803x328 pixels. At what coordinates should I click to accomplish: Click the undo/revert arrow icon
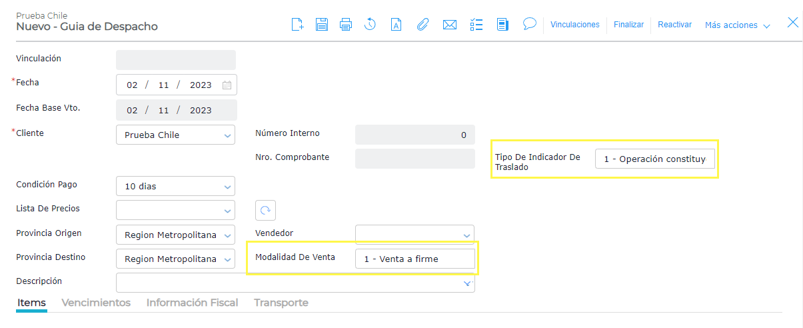tap(370, 25)
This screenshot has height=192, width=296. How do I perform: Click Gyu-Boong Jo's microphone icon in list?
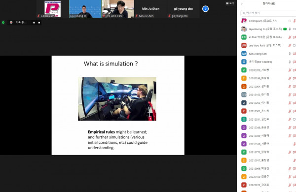290,29
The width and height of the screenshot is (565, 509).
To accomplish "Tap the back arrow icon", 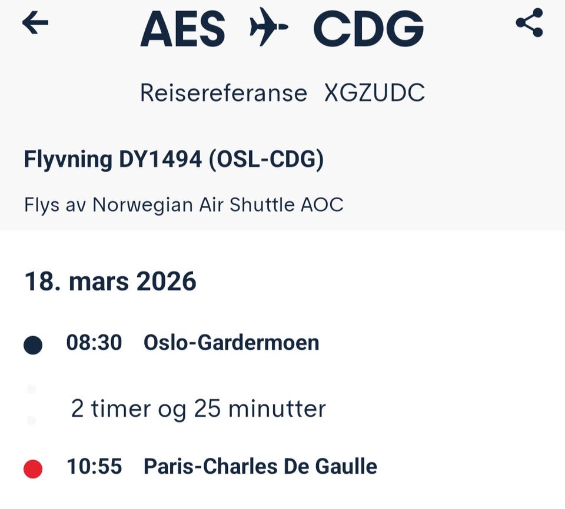I will 35,24.

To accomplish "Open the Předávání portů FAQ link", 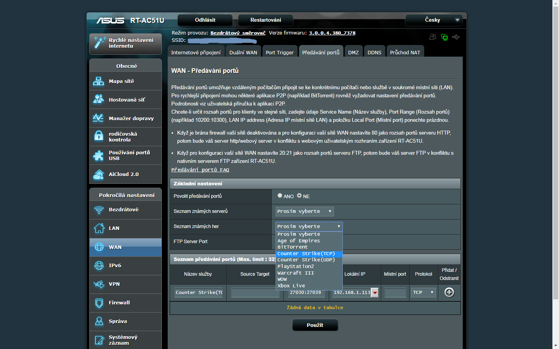I will click(200, 170).
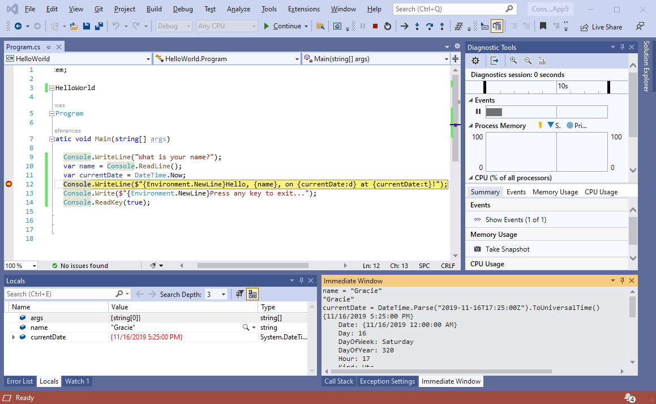This screenshot has width=656, height=404.
Task: Start a Live Share session
Action: click(x=601, y=26)
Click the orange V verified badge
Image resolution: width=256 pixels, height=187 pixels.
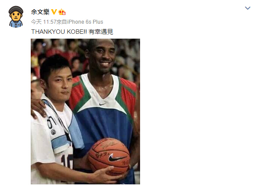point(54,12)
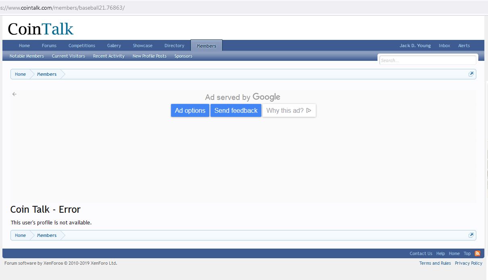Go to Showcase section
The height and width of the screenshot is (280, 488).
pyautogui.click(x=143, y=46)
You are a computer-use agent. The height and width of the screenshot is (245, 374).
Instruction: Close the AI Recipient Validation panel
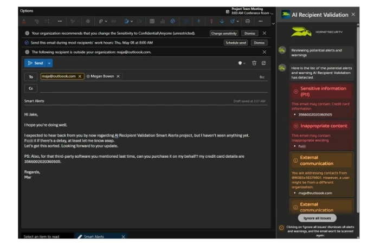pos(353,15)
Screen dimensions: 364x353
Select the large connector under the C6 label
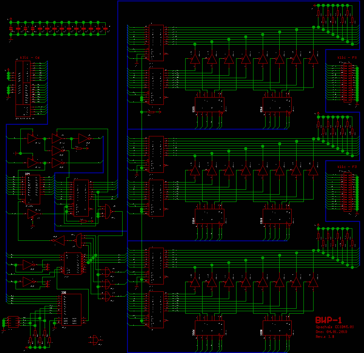(23, 88)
####################
Restate word for word the lines running from the one with "Instruction: Close the" to the end of the entries; pictures are to be left out.

Instruction: Close the AI Recipient Validation panel
pos(353,15)
Screen dimensions: 364x353
Select the large connector under the C6 label
(23, 88)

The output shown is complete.